RADAR: Robust AI-Text Detection via Adversarial Learning
Xiaomeng Hu, Pin-Yu Chen, Tsung-Yi Ho
TL;DR
RADAR introduces an adversarially trained AI-text detector coupled with a tunable paraphraser to withstand paraphrasing attacks. By iteratively optimizing the paraphraser (via clipped PPO with entropy) and the detector (via reweighted logistic loss), RADAR achieves robust detection across 8 LLMs and 4 datasets, with strong transferability, including under unseen paraphrasers like GPT-3.5-Turbo. The method delivers substantial improvements when facing paraphrase threats (up to ~32% AUROC gains over baselines) and demonstrates resilience across paraphrase variants and GPT-4 transfers, suggesting potential for universal robust AI-text detection.

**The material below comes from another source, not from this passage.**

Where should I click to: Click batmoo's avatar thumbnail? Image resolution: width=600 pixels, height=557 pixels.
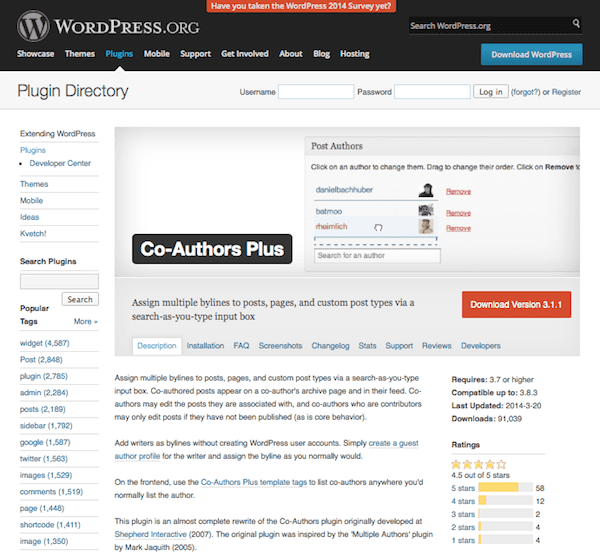point(426,212)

Limitations include occasional degradation on native text and the need for careful, validated deployment due to detection uncertainties and ethical considerations.
Abstract
Recent advances in large language models (LLMs) and the intensifying popularity of ChatGPT-like applications have blurred the boundary of high-quality text generation between humans and machines. However, in addition to the anticipated revolutionary changes to our technology and society, the difficulty of distinguishing LLM-generated texts (AI-text) from human-generated texts poses new challenges of misuse and fairness, such as fake content generation, plagiarism, and false accusations of innocent writers. While existing works show that current AI-text detectors are not robust to LLM-based paraphrasing, this paper aims to bridge this gap by proposing a new framework called RADAR, which jointly trains a robust AI-text detector via adversarial learning. RADAR is based on adversarial training of a paraphraser and a detector. The paraphraser's goal is to generate realistic content to evade AI-text detection. RADAR uses the feedback from the detector to update the paraphraser, and vice versa. Evaluated with 8 different LLMs (Pythia, Dolly 2.0, Palmyra, Camel, GPT-J, Dolly 1.0, LLaMA, and Vicuna) across 4 datasets, experimental results show that RADAR significantly outperforms existing AI-text detection methods, especially when paraphrasing is in place. We also identify the strong transferability of RADAR from instruction-tuned LLMs to other LLMs, and evaluate the improved capability of RADAR via GPT-3.5-Turbo.